El amor de un padre por su hijo es el más puro y desinteresado.
A veces, cuando el mundo se siente demasiado ruidoso o caótico, busco refugio en las palabras de Henry Ward Beecher. Él decía que no existe amistad ni amor comparable al que siente un padre por su hijo. Es una frase que toca una fibra muy profunda, porque habla de un tipo de entrega que no conoce condiciones, un lazo que se teje con hilos de pura vulnerabilidad y una fuerza inquebrantable. Es ese amor que no pide nada a cambio, que simplemente está ahí, como un faro constante en medio de la tormenta.
En nuestra vida cotidiana, solemos buscar validación en muchos lugares: en el trabajo, en las redes sociales o en los logros que acumulamos. Pero cuando pensamos en ese amor parental, nos damos cuenta de que es el único lugar donde somos aceptados tal cual somos, con nuestras imperfecciones y nuestros miedos. Es un amor que nos sostiene cuando fallamos y que celebra nuestros pequeños triunfos como si fueran conquistas mundiales. Es una lealtad que trasciende el tiempo y la distancia.
Recuerdo una tarde en la que yo, con mi corazón de patito un poco sensible, me sentía muy abrumada por un error que había cometido. Estaba convencida de que no era suficiente. En ese momento, recordé la mirada de una madre que no juzga el error, sino que simplemente extiende su mano para ayudarte a levantarte. Esa seguridad de saber que hay alguien en el mundo que te ama por el simple hecho de existir es lo que nos permite ser valientes. Es esa red de seguridad invisible la que nos da el permiso de explorar el mundo sin miedo a perder nuestra esencia.
Ese vínculo es la base de nuestra capacidad para amar a los demás. Si hemos experimentado esa ternura, llevamos con nosotros un mapa de cómo cuidar y cómo ser cuidados. Es una semilla de bondad que florece en nosotros y que nos impulsa a tratar al resto del mundo con la misma compasión que recibimos.
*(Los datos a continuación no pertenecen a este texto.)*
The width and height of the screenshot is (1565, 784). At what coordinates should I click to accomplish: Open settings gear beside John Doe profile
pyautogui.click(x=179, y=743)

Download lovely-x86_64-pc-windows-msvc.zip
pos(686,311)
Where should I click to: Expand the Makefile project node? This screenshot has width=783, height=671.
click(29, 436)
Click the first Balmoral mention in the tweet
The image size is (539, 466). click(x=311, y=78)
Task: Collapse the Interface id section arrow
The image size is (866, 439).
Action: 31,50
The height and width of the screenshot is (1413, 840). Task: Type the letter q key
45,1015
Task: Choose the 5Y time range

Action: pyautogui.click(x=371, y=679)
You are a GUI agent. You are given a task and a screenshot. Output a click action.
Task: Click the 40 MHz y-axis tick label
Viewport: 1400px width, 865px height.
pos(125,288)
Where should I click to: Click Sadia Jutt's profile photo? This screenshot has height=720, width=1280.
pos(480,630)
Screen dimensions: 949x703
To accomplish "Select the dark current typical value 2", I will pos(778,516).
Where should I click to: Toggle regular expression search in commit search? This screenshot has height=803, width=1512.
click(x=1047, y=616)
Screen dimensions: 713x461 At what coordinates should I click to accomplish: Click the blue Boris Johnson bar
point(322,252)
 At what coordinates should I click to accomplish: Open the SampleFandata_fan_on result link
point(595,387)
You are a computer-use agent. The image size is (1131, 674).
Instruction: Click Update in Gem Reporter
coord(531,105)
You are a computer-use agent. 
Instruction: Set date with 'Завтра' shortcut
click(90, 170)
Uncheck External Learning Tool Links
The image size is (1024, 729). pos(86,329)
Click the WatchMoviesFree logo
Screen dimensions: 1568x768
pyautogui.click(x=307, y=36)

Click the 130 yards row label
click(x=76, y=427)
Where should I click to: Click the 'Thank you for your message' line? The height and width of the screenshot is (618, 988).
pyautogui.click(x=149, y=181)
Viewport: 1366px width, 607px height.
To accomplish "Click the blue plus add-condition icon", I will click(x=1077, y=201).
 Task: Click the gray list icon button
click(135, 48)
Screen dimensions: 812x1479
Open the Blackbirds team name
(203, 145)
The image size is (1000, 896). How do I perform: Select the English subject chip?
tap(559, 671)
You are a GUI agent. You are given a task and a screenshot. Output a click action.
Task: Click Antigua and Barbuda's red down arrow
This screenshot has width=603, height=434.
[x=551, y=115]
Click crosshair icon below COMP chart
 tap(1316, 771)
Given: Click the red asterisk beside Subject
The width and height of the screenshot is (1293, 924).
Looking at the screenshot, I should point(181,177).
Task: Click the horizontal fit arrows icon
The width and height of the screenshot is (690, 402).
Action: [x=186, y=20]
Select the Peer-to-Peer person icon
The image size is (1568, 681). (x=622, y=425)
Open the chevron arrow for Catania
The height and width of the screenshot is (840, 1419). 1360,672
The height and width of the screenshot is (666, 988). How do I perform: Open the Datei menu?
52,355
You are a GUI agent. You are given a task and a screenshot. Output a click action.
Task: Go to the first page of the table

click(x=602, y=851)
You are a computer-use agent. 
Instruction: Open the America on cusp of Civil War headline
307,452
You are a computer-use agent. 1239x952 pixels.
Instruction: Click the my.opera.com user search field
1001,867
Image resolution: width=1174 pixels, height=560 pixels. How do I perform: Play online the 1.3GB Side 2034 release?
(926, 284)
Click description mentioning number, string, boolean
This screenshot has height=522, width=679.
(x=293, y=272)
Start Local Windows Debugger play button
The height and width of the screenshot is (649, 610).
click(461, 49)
Hoy te invito a que reflexiones sobre quiénes han sido esos pilares en tu vida. Si tienes la suerte de tener ese amor cerca, no dudes en llamar, enviar un mensaje o simplemente dar un abrazo. Y si estás en una etapa donde te toca ser ese refugio para alguien más, hazlo con toda la dulzura de tu corazón. Cultivar ese amor es la tarea más hermosa que podemos emprender.